Resulting from automation, 20 million manufacturing jobs alone have been eliminated since 1987, and up 73 million more could be destroyed in the next ten years. Regardless of whether or not the jobs of 25 million currently unemployed Americans will return, the advent of the microprocessor chip in the early 1970s has fundamentally changed the relationship between labor and production, the basis of our economic system and human society as a whole. In many ways, humans are no longer needed as laborers — just as humans no longer need horse labor. Business owners and innovators are nowable to circumvent human labor. Although many have hope that new jobs will be created as automation takes place, this goes against the most basic capitalistic principle — produce everything at the lowest possible cost. Folks, we are living through a paradigm shift as significant as humans have ever seen — we must prepare!

How do we prepare for a society where selling labor will no longer be the avenue to acquire our needs?

If school is the primary source of socialization, in a society that expects us to labor in order to obtain the resources required for life (food, clothing, shelter — not to mention happiness, love, prosperity, etc.), what then is the role of schooling in job-scarce but resource-rich society where selling labor can no longer support ourselves? I am not sure anyone has the answer to this question, but adjusting education to only meet the immediate changes is shortsighted, unimpactful, and frankly irresponsible.

The COVID-19 outbreak has required each of us drastically change our daily lives and has provided us with the potential to have an entirely new perspective of all aspects of our society and way of life. However, it seems as though most people are rushing to get back to just the way things were pre-outbreak. However, as those calling for drastic changes to America’s criminal (in)justice system following the murder of George Floyd, small reforms are no longer going to cut it. The People want lasting change and an end to the devaluing of individual’s lives.

Our future is uncertain.
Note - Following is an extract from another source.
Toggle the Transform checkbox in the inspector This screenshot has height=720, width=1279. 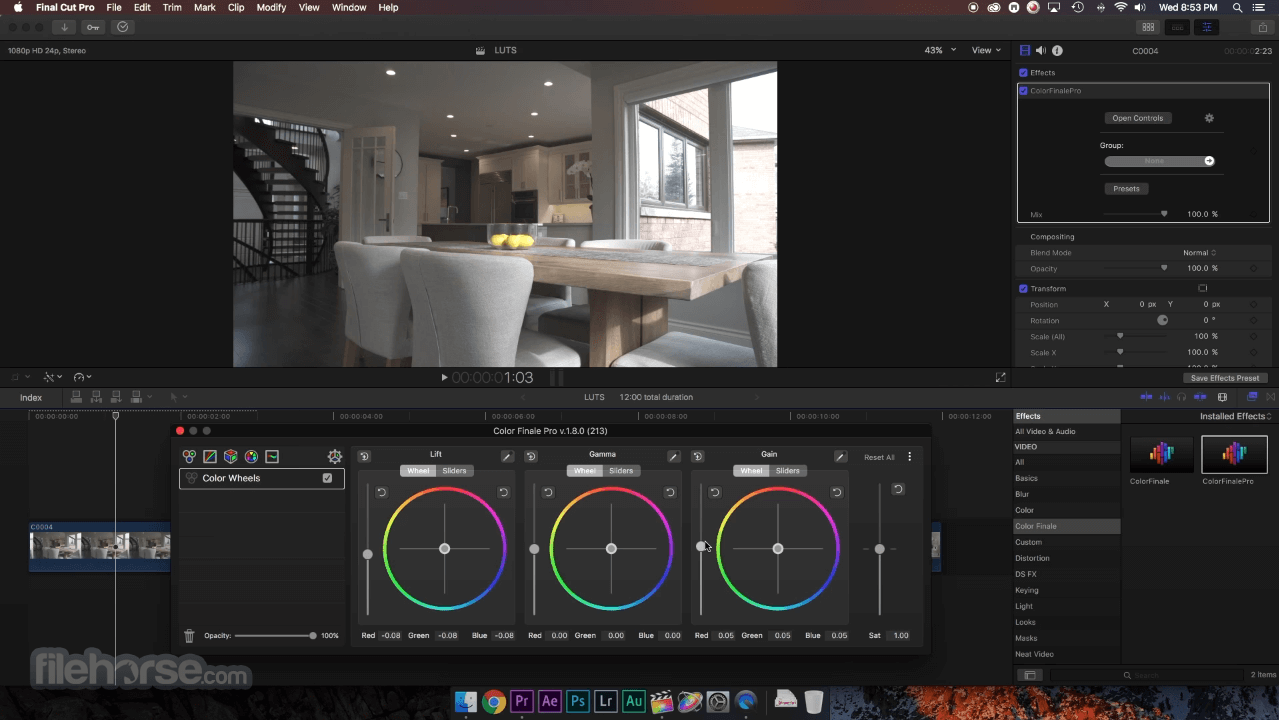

This uncertainty has been amplified by the COVID-19 outbreak and our future remains in question. An unquestionable reality is that our society is not working for all Serious and fundamental changes need to be made in order to be on the right side of history. We must restructure our schools to meet the needs of the future, not that present.

Our society has an abundance of resources — that do not benefit the majority. In fact, the abundance in the United States of America, and throughout the world, benefits a small group of highly privileged people that continue to pursue profit over people, luxury over lives, while disregarding the people and the planet. In my humble opinion, the way resources are distributed is the most alarming change needed in order to bring about a society that makes any sense whatsoever.

We need to harness the frustration people are having during this uncertain time and channel that energy into lasting change — not small reforms. This can start with education by making lasting changes to the entire structures — not small and easily implementable reforms.

What we are learning is much more important than where we are learning. What does it mean to teach our youth to become laborers when they may not ever have a job? If we are not educating our youth about how to analyze their own society, learn from the past, envision a new world, and empower them to enact that vision, we are not just doing a disservice them. It puts the next several generations at a disadvantage with harmful effects.

Right now we have an opportunity to correct the course of history. Our world is rapidly changing. We cannot be reactionary We must be revolutionary. If we don’t act fast and build power by organizing the masses of The People, our lives will move from expendable to expended. If we don’t begin to create new systems and institutions based on a vision for the future, not the past, we will do nothing more than survive — I want more than to survive.